Pertama kali beliau masuk untuk mengajar di kelas kami, kami begitu gugup, takut jikalau apa yang selama ini kami fikirkan benar-benar terjadi. Nyatanya, perangai beliau berbeda 180 derajat dari apa yang kami gambarkan di fikiran kami masing-masing tentang beliau. Beliau begitu baik, bahkan begitu heran melihat kami yang pada waktu itu menundukkan muka. Maka berkatalah beliau "santai saja kalau di dalam kelas. Saya tidak makan orang".

Waktu terus saja berjalan. Dan kami pun menikmati betapa enaknya kami diajar oleh beliau. Entah karena materi yang beliau sampaikan adalah "sosiologi" sehingga cara mengajarnya seperti melakukan pendekatan, ataukan pembawaan dari beliau yang nyatanya demikian. Cara mengajarnya pun selalu disisipkan gurauan atau hanya sekedar ejekan yang menurut kami lucu. Tak jarang beliau memberikan kami nasehat dan motivasi layaknya seorang ayah pada anaknya. Terkadang, nasehatnya itu disiratkan oleh apa yang beliau alami di masa seperti kami.
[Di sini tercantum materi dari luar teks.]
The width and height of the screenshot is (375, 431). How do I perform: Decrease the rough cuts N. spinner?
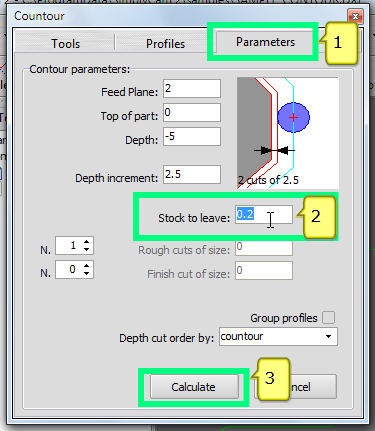tap(87, 250)
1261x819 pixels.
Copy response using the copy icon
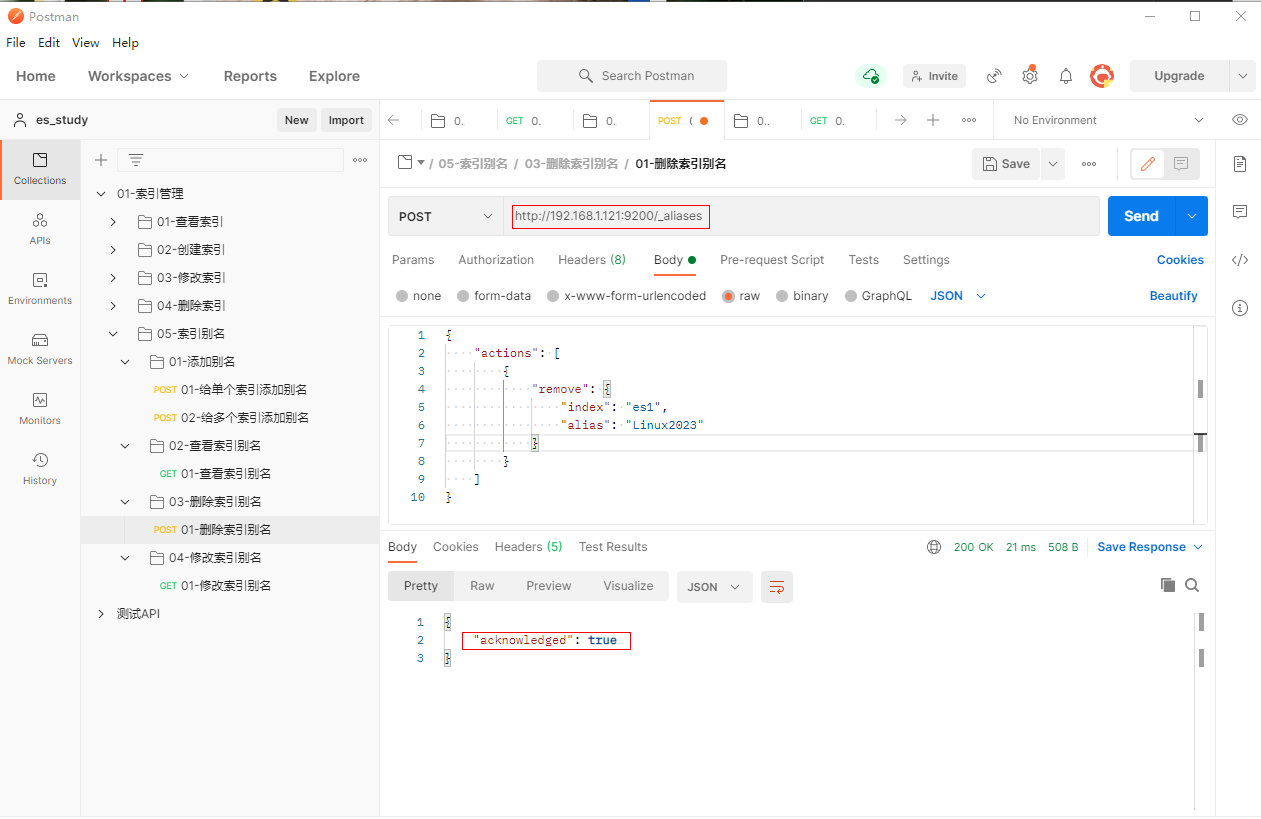coord(1167,586)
Begitu juga petuah-petuah yang baik agar kami tidak salah langkah dalam menjalani kehidupan kami sekarang dan nantinya. Like a father. teach and keep us always.
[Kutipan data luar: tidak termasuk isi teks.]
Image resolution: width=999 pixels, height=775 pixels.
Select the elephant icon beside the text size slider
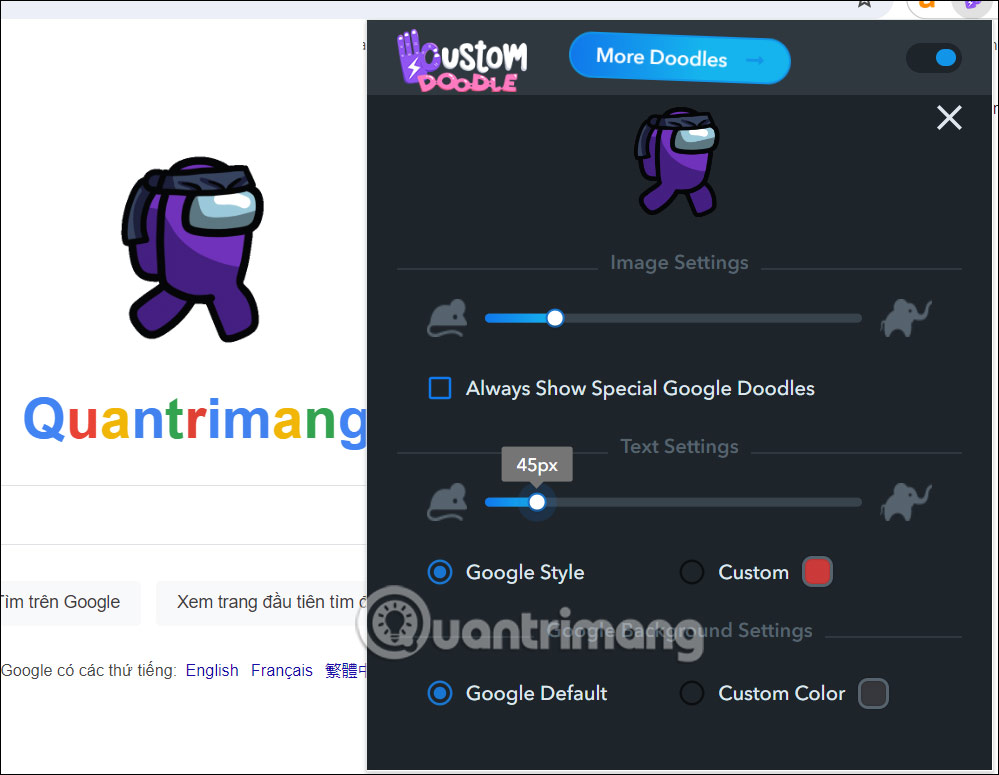(906, 502)
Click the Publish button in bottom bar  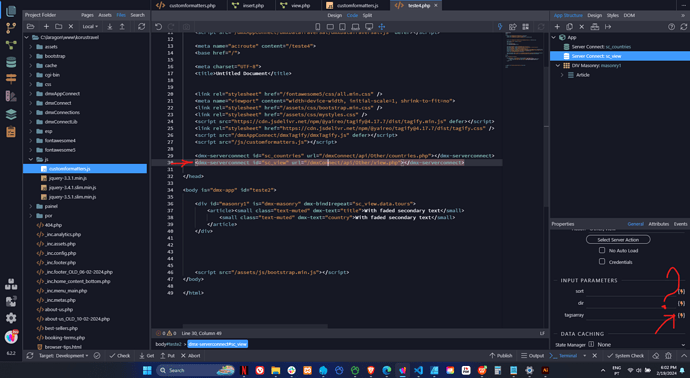(x=501, y=356)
Dalamnya rasa sayang beliau pada kami, begitu juga sebaliknya membuat kami merasakan bahwa separuh nafas kami juga karena beliau.Kami begitu dekat. Tak sedikit yang mengatakan kepada kami jikalau dengan kami-lah beliau begitu. Bahkan ada yang takpercaya begitu kami menceritakan betapa nyamannya kami bila beliau ada ditengah-tengah kami.
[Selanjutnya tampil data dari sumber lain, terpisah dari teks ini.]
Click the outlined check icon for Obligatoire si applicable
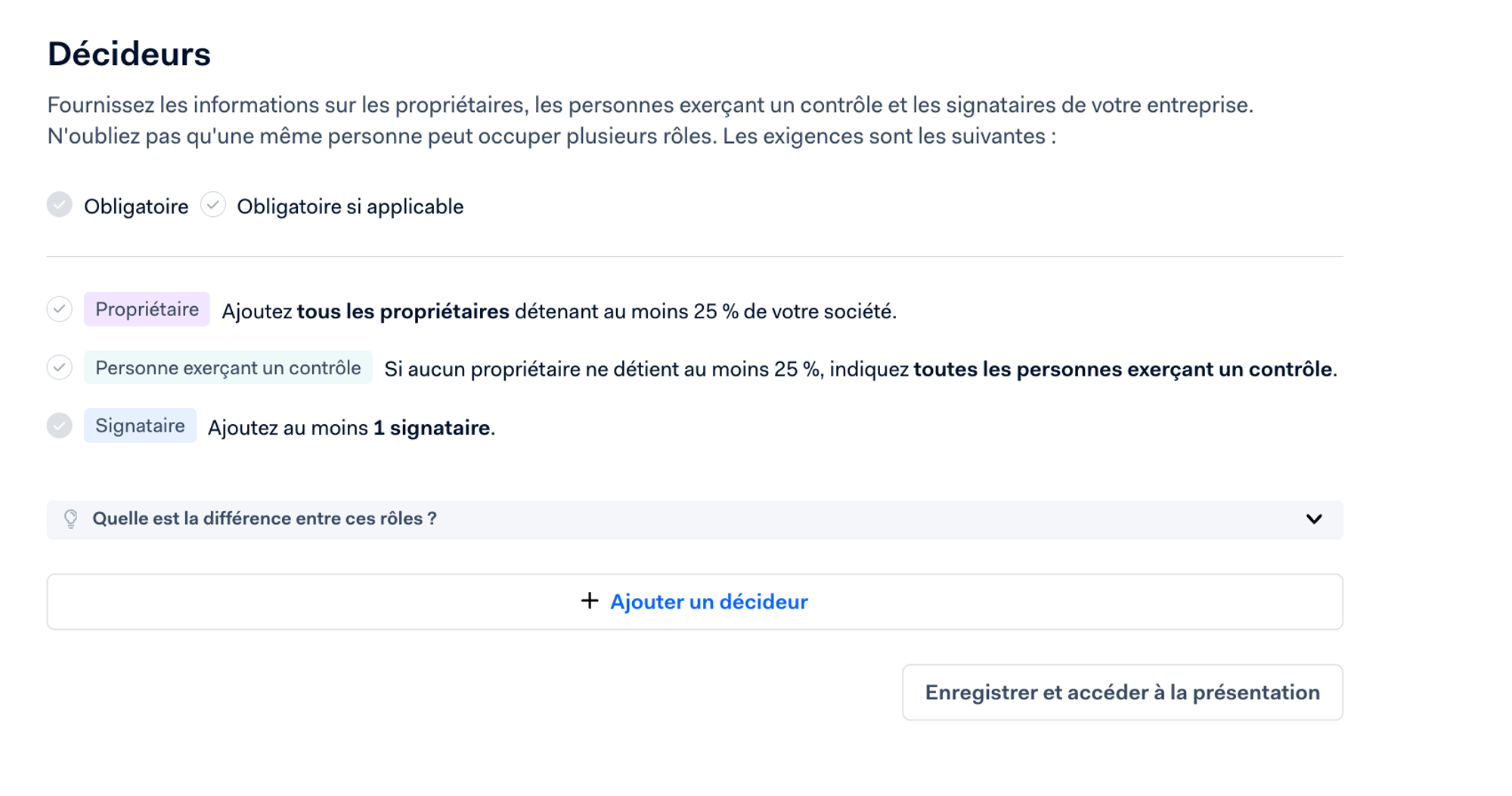 point(213,205)
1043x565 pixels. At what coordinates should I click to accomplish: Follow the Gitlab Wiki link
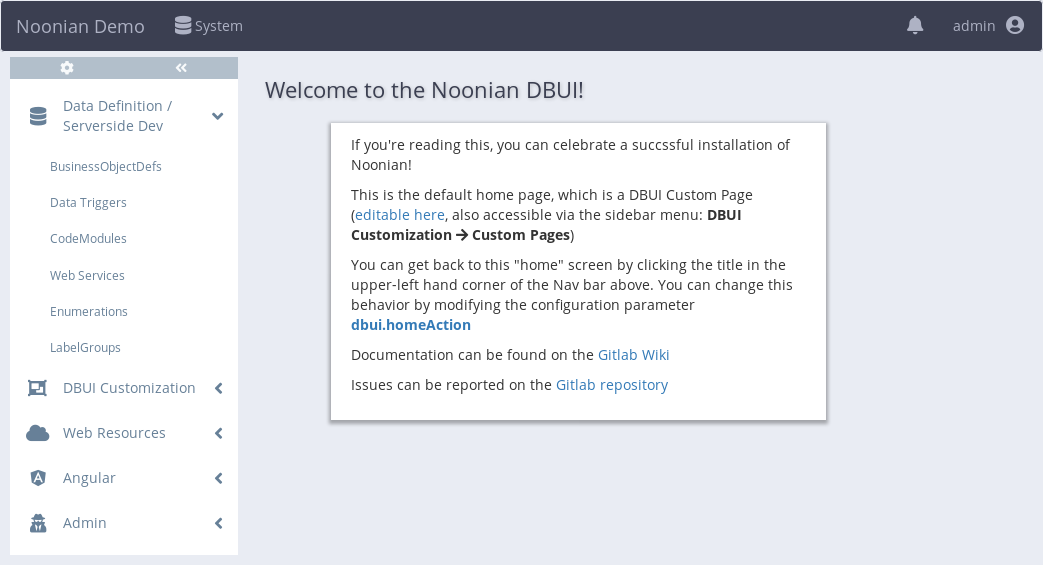click(x=633, y=355)
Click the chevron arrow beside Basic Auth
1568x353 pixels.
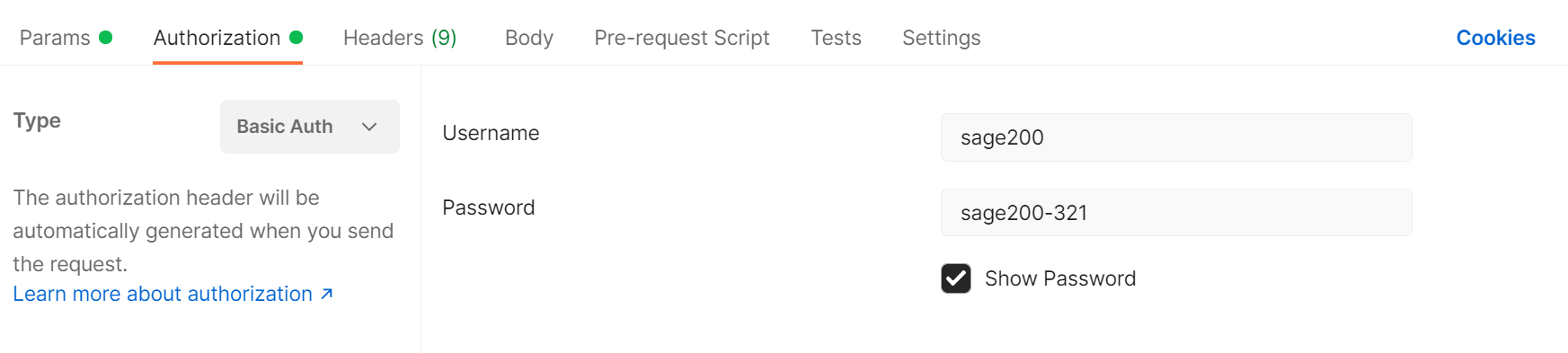pos(369,128)
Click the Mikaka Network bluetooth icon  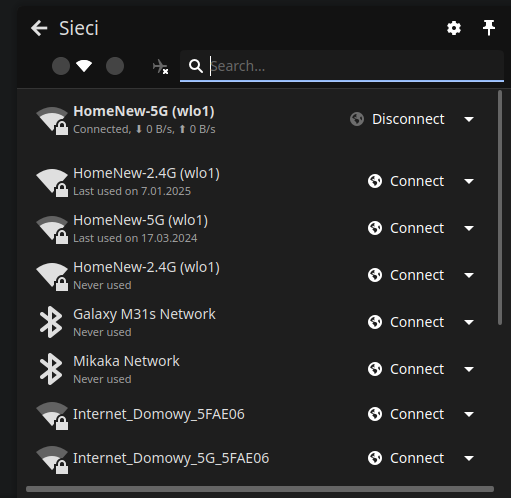(x=51, y=369)
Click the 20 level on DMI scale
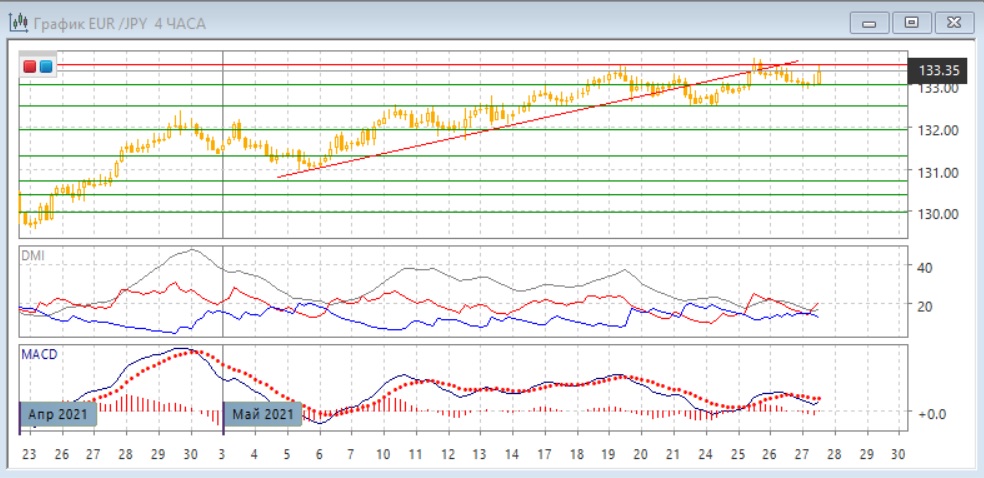This screenshot has height=478, width=984. point(926,306)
Sehebat apapun manusia, ia akan menyerah juga dititik terakhirnya. Begitu pula dengan beliau. Karena sakit yang menggerogotinya sehingga beliau harus menyerah pada sebuah takdir. Takdir dimana kami harus percaya bahwa segala sesuatu yang diciptakan akan kembali pada sang penciptanya. Kami seperti tak percaya dengan apa yang terjadi sebulan yang lalu, tepatnya 20 Januari 2013 yang lalu. Menghembuskan nafasnya untuk terakhir kalinya membuat luka yang begitu menyedihkan bagi kami. Kami telah kehilangan. Ya, kehilangan beliau. Beliau yang merupakan pendidik kami, ayah kami, juga sahabat kami. Tawa dan gurauan canda yang beliau semburkan pada kami tinggallah guratan senyum simpul yang diujungnya tersimpan memoar kesedihan. Semuanya terjadi begitu cepat. Ketidakpercayaan kami pada apa yang terjadi begitu memberi tanda tanya besar atas kepergiannya. Bukannya kami melawan takdir. Hanya saja, 5hari sebelum beliau pergi, tepatnya di hari Selasa, kami masih sempat melihat riak tawanya dan tetap menyuguhkan kami nasehat dalam kebata-bataannya. Beliau telah pergi. Terkuburlah jasadnya yang begitu kuat, tak pernah menyerah, dan pribadi yang selalu menegakkan kebenaran.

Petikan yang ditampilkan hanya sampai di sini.